Acciones a realizar
[1] Traduce al inglés esta oración de la sección del documento sobre Kicillof: «En síntesis, Kicillof estima que polarizando él gana, y si pierden Guzmán y Alberto mucho no le importa, es su problema.»
[2] Escribe la continuación de la sección del documento sobre Kicillof, empezando después de su última oración.

Sección del documento
-*-

En síntesis, Kicillof estima que polarizando él gana, y si pierden Guzmán y Alberto mucho no le importa, es su problema.

A Kicillof, le conviene mucho más que la zanja que separa a la ciudad de Buenos Aires de la provincia se profundice hasta volverse una frontera infranqueable.

Lo mismo sucede con la inflación: es otro problema del gobierno nacional, no suyo. Lo que él necesita es que no suban las tarifas, y que sí suban las transferencias federales a sus arcas platenses. Por eso se esmera en mantener en su puesto a Basualdo, y si al mismo tiempo puede serrucharle el piso a Guzmán, mejor.

El gobernador bonaerense Kicillof, el ministro de Economía Guzmán y el subsecretario de Energía Basualdo (Foto: NA, AFP y Prensa Energía).

El entuerto en que se ha metido el oficialismo con estos asuntos me hizo acordar una frase que repetía Saúl Ubaldini en los años ochenta cuando los funcionarios de Alfonsín lo trataban de convencer de que si exigía aumentos de sueldos más altos de los que las empresas y el estado podían pagar, se trasladarían a precios, la inflación se iba a acelerarar y todos terminarían perdiendo. El líder cegetista siempre les respondía lo mismo, con una lógica política irrebatible: “los aumentos de sueldo son mi responsabilidad, la inflación es la de ustedes”.

-*-

Listado

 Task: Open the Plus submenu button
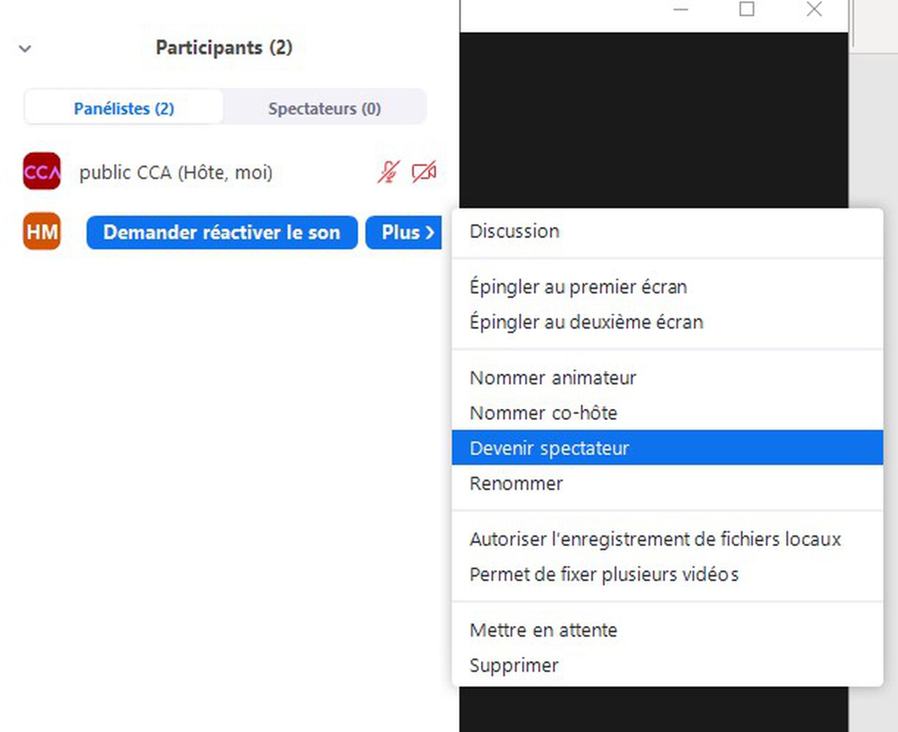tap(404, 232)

-*-

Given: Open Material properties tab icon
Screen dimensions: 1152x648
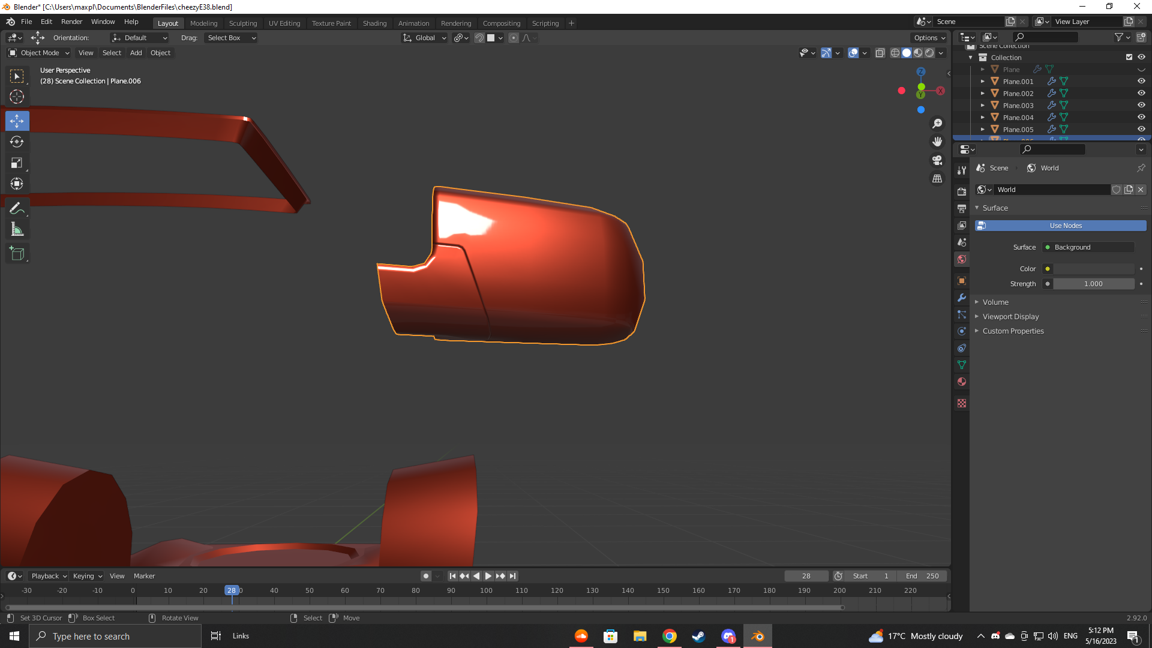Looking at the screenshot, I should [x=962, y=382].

-*-

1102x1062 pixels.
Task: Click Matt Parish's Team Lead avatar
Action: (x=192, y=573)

-*-

Respuestas
[1] In short, Kicillof reckons that by polarizing he wins, and if Guzmán and Alberto lose, he doesn't much care; that's their problem.

[2]
Ubaldini tenía razón. Visto a la distancia puede criticarse su comportamiento por lo dañino que resultaría para la economía, pero se entiende por qué le proveyó a su sector un indudable éxito político, y por qué el alfonsinismo fracasó. El problema es que Kicillof hace lo mismo, pero no desde un sindicato, ni desde un centro de estudiantes. Aunque no se dé cuenta de la diferencia, lo hace desde la gobernación del principal distrito del país. Así, las cosas no pueden salir bien, ni para Alberto ni para Guzmán, ni tampoco para él. No hay chance.